"M jak miłość" odcinek 1795 - poniedziałek, 8.04.2024, o godz. 20.55 w TVP2
W 1795 odcinku "M jak miłość" do domu rodzinnego w Grabinie powrócą Natalka z Hanią. Mostowiaczka zadecydowała wyprowadzić się z Australii i zacząć życie w rodzinnych stronach. Poleciała po córkę i tak oto obie staną u progu domu Mostowiaków. Jeszcze nie wiadomo, czym będzie skutkował powrót do korzeni, ale póki co Natalka uważa, że to będzie najlepsze rozwiązanie dla niej i córki.
Trzeba przyznać, że Hania wyrosła na piękną dziewczynę, mądrą i uprzejmą. Barbara zachwyci się prawnuczką, której nie widziała całe lata. Hania ma wiele do nadrobienia, bo przecież wylatywała za granicę jak była malutkim dzieckiem, a teraz ma już 8 lat! Na szczęście wydaje się, że dziewczynka jest zadowolona z zawitania do Grabiny i cieszy się na nową przygodę.
- Jaka ty wielka jesteś, jaka śliczna! - zawoła zachwycona Mostowiakowa w 1795 odcinku "M jak miłość", kiedy zobaczy Hanię.
- Jesteś coraz bardziej podobna do mamy - zauważy Barbara, gdy prawnuczka z wnuczką siądą do obiadu przy rodzinnym stole w Grabinie. - Nie wierzę jak ona szybko wyrosła w tej Australii - powtórzy seniorka.
- Rośnie jak na drożdżach - uśmiechnie się Natalka.
- Haneczko, a może ty byś się teraz przespała, a jak wstaniesz to pójdziemy na bardzo długi spacer? - zaproponuje Mostowiakowa, a Natalka faktycznie uzna, że to dobry pomysł. Wstanie od stołu i skieruje się ku drzwiom.

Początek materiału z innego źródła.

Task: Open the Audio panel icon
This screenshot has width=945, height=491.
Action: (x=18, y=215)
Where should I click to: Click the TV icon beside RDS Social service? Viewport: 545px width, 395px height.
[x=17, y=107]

- Myszko, chodź - zawoła Natalka Hanię, a Barbarę weźmie na wspomnienia.
- Myszko? Lucek tak mówił do Małgosi... - westchnie Mostowiakowa w 1795 odcinku "M jak miłość", niemal rozczulając się nad jednym słowem.
- Tak, rzeczywiście... - potwierdzi siedząca przy stole Marysia (Małgorzata Pieńkowska).
Trzeba przyznać, że śp. Lucjan (śp. Witold Pyrkosz) faktycznie właśnie w ten sposób zwracał się do Małgosi. Niestety ukochany Barbary odszedł, a Małgosia zniknęła bez śladu. Odkąd zniknęła w USA, zadając się z podejrzaną sektą, nie ma z nią właściwie żadnego kontaktu.
Nie pojawia się w Grabinie i nie ma co na to liczyć. Joanna Koroniewska, która przez lata wcielała się w rolę Małgosi, z każdym pytaniem o powrót do "M jak miłość" utwierdza wszystkich w przekonaniu, że nie ma takiej możliwości. Jedyną szansą na powrót Małgosi byłaby zatem zmiana aktorki, tak jak stało się to w przypadku Natalki, którą kiedyś grała Marcjanna Lelek.